#### AVAILABLE RECORDS
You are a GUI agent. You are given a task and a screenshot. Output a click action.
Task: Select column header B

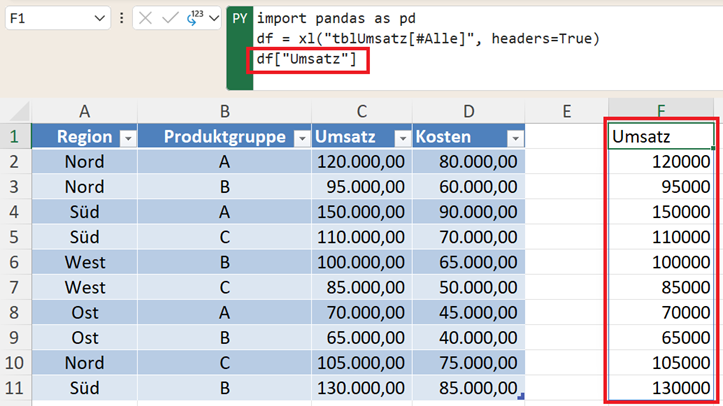coord(224,110)
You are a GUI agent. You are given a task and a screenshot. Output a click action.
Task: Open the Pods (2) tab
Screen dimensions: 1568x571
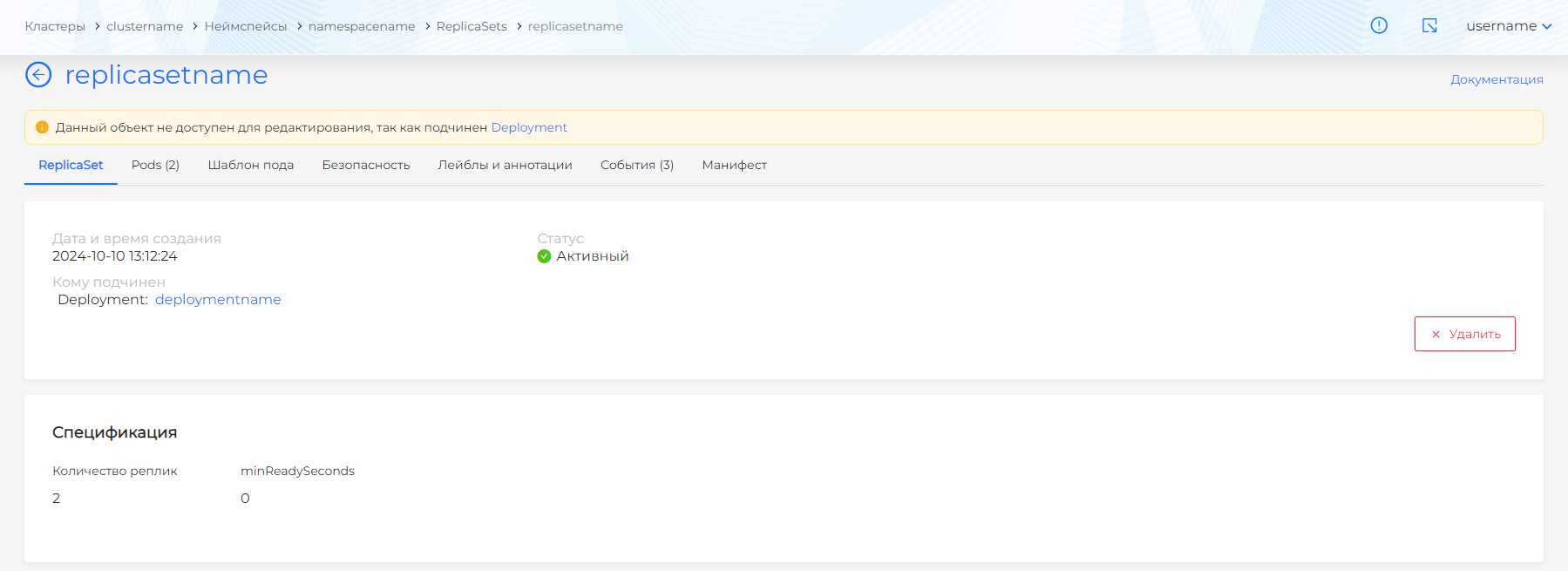tap(155, 165)
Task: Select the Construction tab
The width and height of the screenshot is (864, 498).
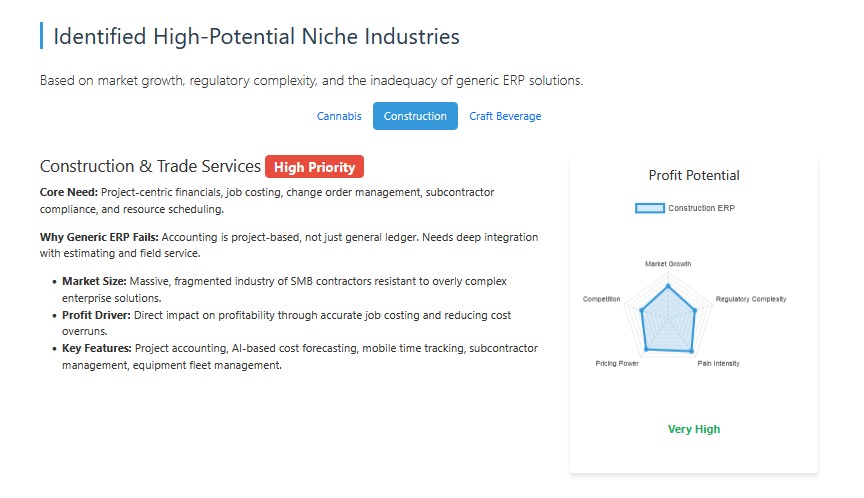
########
# THE PROBLEM:
Print the entries above exactly, taking out only the pictures.

# EXERCISE OUTPUT:
You are a GUI agent. You are given a task and a screenshot. Output a click action.
Task: Select column header B

coord(224,110)
You are a GUI agent. You are given a task and a screenshot. Output a click action.
Task: Open the Pods (2) tab
Screen dimensions: 1568x571
tap(155, 165)
Task: Select the Construction tab
The width and height of the screenshot is (864, 498).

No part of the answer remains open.